The leaders of Israel and the Netherlands condemned what they called antisemitic attacks on the fans of soccer club Maccabi Tel Aviv before and after the Europa League soccer match between their team and Ajax.
Pershing Square Holdings, in which Ackman and his family own a 23 percent stake, is listed on the Euronext Amsterdam N.V. and the London Stock Exchange (LSE). Ackman said the board had been considering the move because its second listing on the LSE represents more than 90% of trading and that “now is a good and appropriate time to do so.”

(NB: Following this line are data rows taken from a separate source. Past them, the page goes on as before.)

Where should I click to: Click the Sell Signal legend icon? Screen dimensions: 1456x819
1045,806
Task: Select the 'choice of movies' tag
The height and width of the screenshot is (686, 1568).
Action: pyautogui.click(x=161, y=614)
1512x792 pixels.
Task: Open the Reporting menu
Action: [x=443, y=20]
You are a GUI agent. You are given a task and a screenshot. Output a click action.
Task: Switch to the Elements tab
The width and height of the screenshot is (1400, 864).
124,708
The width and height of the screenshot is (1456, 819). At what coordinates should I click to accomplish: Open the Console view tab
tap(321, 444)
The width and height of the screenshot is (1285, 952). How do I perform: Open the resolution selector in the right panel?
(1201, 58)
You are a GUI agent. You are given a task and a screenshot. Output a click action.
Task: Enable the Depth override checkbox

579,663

“Concentrating the listing on one exchange, the LSE, and leaving a jurisdiction that fails to protect its tourists and minority populations combine both good business and moral principles,” Ackman said. “We can also save money and improve liquidity for shareholders to boot.”
Ackman also announced that he was in talks with UMG, on whose board he sits, to move its listing and domicile from Amsterdam to the US, which “will offer similar as well as other highly material benefits,” he said.
“Pershing Square has a contractual right to cause UMG to be listed in the US,” Ackman declared. “We will exercise this right and achieve a US listing for UMG no later than sometime next year.”
In response, UMG said in a statement on Saturday that Pershing’s Ackman does not have the right to request that the record label become a US-headquartered company or delist from the Amsterdam stock exchange.
“Pershing has the right to request a listing in the US subject to a Pershing entity selling at least $500 million in UMG shares as part of the listing,” UMG said. “While the company will endeavor in good faith to comply with its contractual obligations with respect to undertaking the process of a US listing at the request of Pershing, any actions or decisions beyond those necessary to comply (including any decisions to change the domicile of the company) will be based on an analysis taking into account what is value maximizing and in the best interests of all the shareholders of the company.”
Ackman, a Harvard alumnus, has over the past year been a vocal campaigner on X and led a campaign criticizing Harvard University as it has been rocked by turmoil over practices related to antisemitism, plagiarism and financial management.
In January this year, Ackman and his wife, Israeli-born designer and academic Prof. Neri Oxman, acquired an almost 5% equity stake in the Tel Aviv bourse at an investment of $25 million.
Since the outbreak of the Gaza war, which erupted following the Hamas-led massacre in the south of the country on October 7 last year, in which some 1,200 people were slaughtered and 251 were taken hostage by terrorists, Ackman has repeatedly spoken out publicly to express his support for Israel and call for the release of the captives.